WHAT YOU ARE ASKED TO DO:
Find each line in the rows below that contains the string "height", with case counting, and copy those lines out.

□ □ □ □ □ □ □

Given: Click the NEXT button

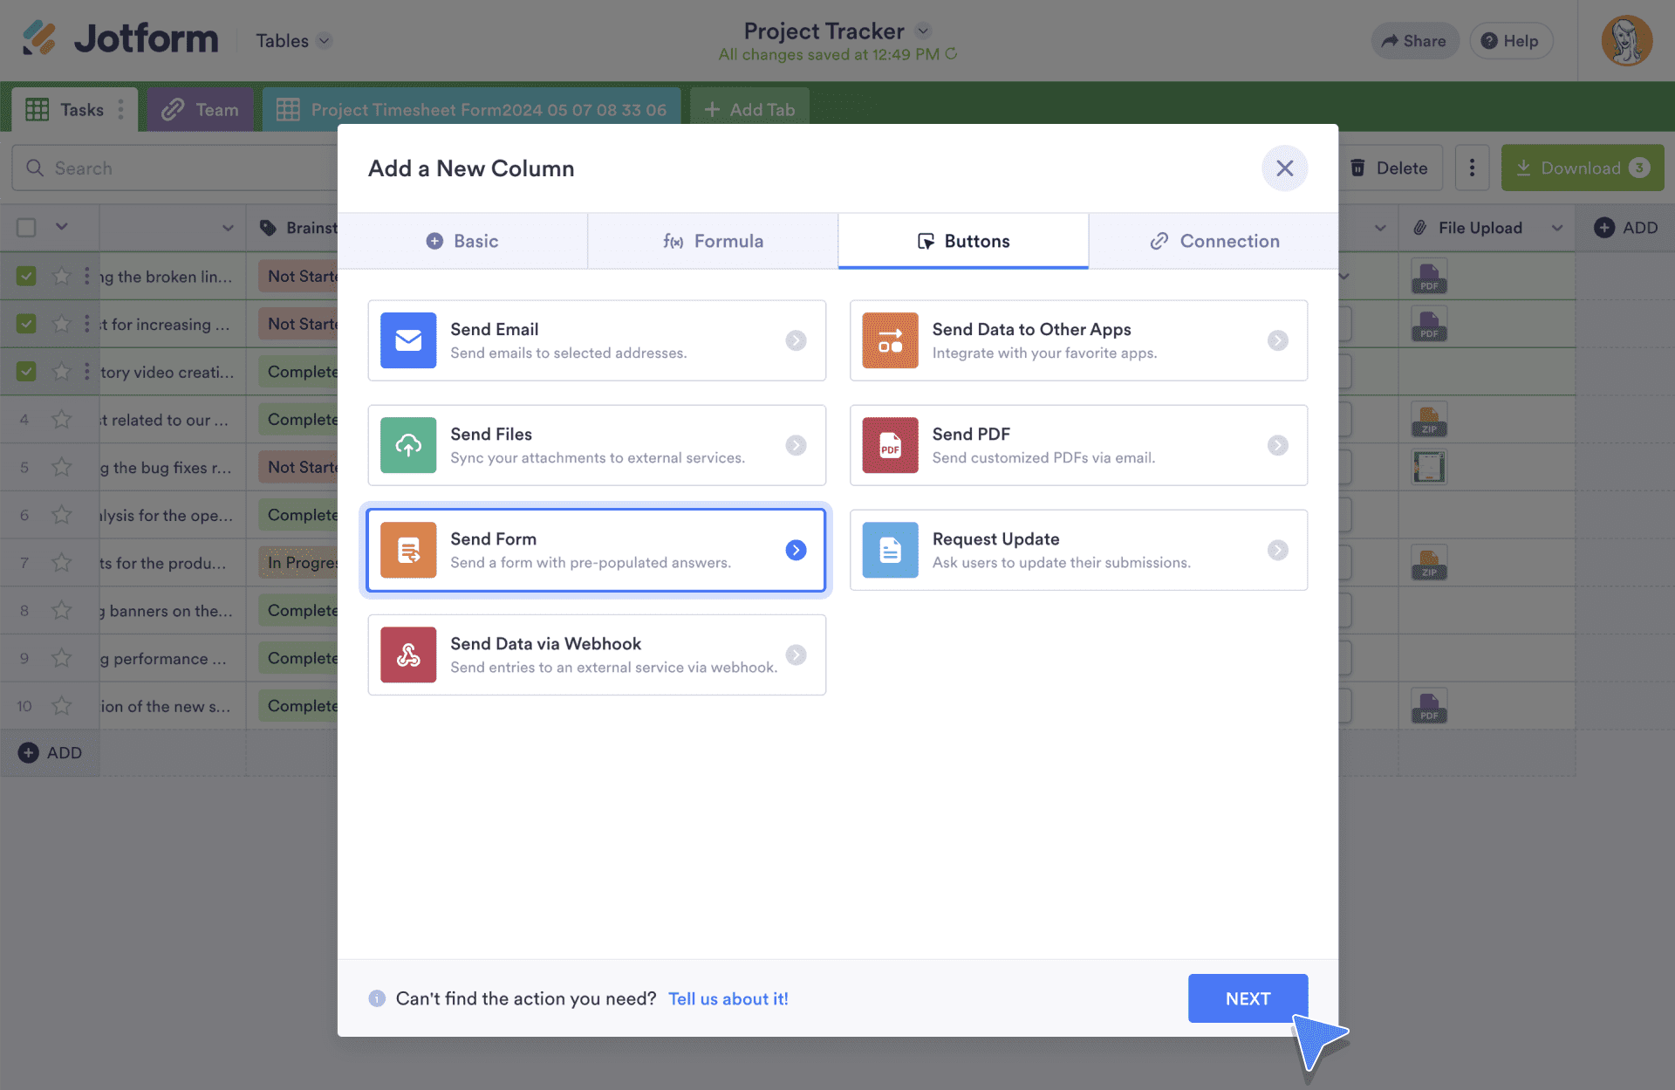Looking at the screenshot, I should [1248, 997].
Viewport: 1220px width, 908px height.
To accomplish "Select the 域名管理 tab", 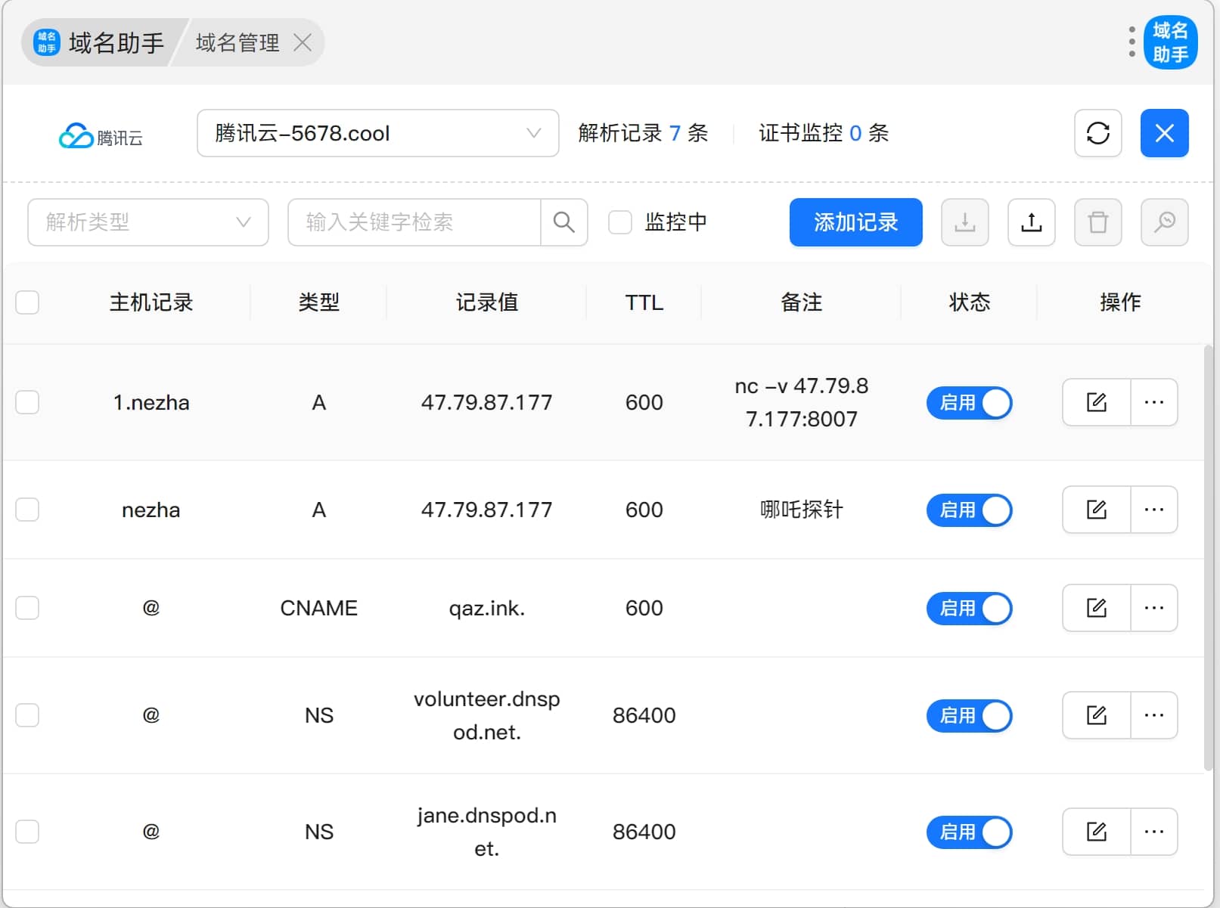I will pyautogui.click(x=237, y=43).
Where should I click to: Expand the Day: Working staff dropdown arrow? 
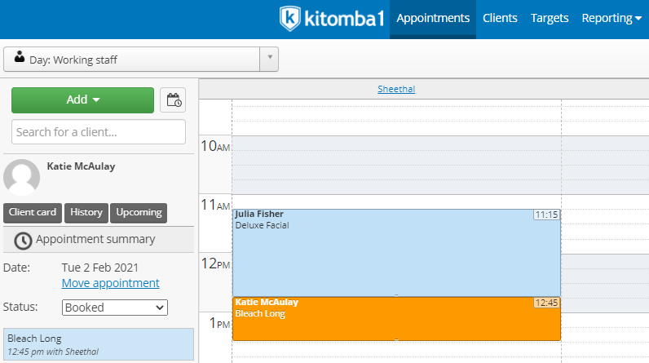(269, 58)
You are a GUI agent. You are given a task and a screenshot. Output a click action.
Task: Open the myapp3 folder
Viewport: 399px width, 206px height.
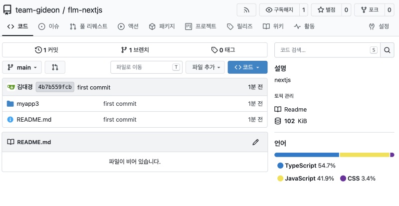point(28,104)
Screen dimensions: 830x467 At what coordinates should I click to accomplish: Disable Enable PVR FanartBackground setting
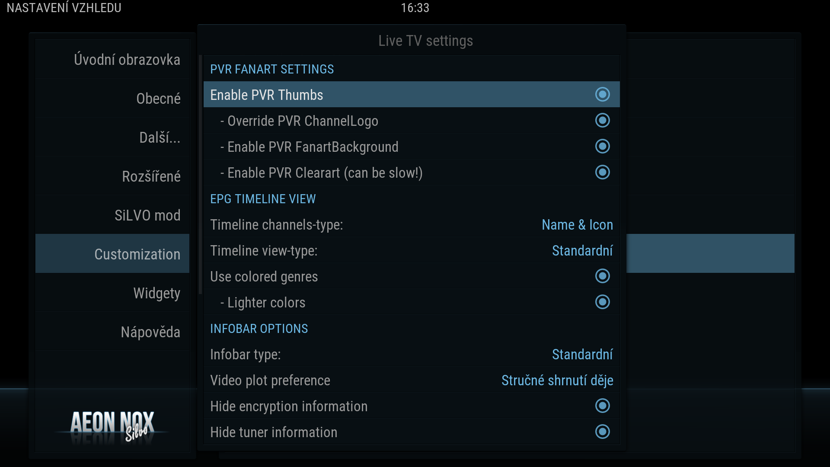(602, 147)
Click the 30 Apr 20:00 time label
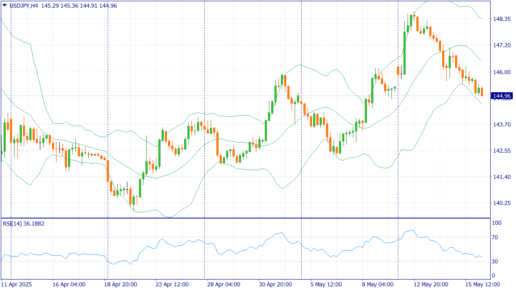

□ □ □ □ □ □ □

EXERCISE RESULT:
Viewport: 1220px width, 908px height.
Viewport: 399px width, 206px height.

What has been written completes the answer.